Records:

────────────────────

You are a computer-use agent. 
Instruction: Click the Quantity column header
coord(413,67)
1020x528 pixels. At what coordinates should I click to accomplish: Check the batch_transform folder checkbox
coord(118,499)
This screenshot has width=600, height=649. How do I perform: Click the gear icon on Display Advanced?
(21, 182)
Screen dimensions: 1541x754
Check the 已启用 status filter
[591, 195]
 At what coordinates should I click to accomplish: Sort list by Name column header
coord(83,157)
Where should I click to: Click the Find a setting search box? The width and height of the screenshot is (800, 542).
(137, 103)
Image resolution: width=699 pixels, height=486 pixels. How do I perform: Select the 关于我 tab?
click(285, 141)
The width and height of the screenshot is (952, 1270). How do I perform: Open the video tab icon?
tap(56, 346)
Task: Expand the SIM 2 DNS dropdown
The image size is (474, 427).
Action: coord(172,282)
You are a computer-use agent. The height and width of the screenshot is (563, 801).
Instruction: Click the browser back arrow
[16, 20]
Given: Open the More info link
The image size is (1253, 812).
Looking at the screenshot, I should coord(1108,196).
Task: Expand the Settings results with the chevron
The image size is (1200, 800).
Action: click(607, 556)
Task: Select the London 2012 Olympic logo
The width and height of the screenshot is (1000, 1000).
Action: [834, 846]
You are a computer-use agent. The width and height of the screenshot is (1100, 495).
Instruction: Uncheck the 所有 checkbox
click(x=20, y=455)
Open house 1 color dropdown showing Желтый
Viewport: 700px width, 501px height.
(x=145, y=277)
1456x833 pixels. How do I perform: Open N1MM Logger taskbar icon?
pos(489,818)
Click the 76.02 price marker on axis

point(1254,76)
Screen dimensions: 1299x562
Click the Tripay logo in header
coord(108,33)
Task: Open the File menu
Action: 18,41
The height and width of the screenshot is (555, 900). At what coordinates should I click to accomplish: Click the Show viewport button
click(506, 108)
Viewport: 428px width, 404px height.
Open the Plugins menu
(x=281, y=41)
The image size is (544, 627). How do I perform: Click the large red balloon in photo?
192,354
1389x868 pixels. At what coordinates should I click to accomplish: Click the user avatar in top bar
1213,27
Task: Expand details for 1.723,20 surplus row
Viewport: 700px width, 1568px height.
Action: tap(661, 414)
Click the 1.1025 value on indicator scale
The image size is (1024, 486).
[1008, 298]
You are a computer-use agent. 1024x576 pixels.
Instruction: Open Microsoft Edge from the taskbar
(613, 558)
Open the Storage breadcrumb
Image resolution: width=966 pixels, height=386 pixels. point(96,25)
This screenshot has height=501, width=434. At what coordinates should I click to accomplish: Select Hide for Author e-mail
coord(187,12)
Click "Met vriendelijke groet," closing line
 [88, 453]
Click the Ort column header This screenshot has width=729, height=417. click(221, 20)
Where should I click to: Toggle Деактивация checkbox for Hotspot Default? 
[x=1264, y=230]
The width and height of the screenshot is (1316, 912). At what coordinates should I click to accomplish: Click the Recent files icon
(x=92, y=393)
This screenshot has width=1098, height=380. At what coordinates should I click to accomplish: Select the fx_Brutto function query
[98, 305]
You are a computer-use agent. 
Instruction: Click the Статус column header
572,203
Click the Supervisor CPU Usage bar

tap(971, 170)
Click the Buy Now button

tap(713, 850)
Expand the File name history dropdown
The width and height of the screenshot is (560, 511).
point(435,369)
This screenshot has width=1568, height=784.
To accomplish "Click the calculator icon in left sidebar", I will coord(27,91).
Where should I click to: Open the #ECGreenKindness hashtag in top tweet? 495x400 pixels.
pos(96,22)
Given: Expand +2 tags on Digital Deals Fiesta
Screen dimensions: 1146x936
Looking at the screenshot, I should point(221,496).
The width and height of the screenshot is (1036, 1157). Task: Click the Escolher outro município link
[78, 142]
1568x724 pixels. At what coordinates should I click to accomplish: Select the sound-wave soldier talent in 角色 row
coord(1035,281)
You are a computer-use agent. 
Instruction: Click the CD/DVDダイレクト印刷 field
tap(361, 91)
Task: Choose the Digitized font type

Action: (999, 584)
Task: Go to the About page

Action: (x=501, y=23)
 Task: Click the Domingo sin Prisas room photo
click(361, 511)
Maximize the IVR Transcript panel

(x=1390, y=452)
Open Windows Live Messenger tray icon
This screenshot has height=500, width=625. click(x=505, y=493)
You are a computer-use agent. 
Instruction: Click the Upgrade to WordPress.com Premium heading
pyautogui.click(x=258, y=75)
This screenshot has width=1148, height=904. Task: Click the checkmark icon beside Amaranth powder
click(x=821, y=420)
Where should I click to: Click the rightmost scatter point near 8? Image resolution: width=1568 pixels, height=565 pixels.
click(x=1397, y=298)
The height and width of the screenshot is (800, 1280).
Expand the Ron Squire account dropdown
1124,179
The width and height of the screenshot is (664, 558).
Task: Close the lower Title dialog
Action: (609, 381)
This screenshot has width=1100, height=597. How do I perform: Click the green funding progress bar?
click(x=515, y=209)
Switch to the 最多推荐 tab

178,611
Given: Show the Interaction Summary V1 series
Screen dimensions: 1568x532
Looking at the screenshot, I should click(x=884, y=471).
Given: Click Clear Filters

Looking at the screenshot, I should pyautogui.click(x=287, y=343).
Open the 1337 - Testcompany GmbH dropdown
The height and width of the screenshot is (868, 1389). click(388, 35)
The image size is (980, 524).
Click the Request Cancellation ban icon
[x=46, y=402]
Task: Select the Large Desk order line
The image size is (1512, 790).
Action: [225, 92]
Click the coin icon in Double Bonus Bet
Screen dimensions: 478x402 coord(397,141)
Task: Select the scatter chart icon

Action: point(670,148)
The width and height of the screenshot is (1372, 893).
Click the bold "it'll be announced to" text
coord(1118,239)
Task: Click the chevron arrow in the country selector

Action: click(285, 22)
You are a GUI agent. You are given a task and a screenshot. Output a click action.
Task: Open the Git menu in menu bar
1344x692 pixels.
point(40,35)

────────────────────

Work to complete: From the material above, retype precisely the lines between the line holding "The width and height of the screenshot is (560, 511)." and the line holding "Given: Expand +2 tags on Digital Deals Fiesta", inclusive, and nothing beyond them.

Exercise solution:
The width and height of the screenshot is (560, 511).
point(435,369)
This screenshot has width=1568, height=784.
To accomplish "Click the calculator icon in left sidebar", I will coord(27,91).
Where should I click to: Open the #ECGreenKindness hashtag in top tweet? 495x400 pixels.
pos(96,22)
Given: Expand +2 tags on Digital Deals Fiesta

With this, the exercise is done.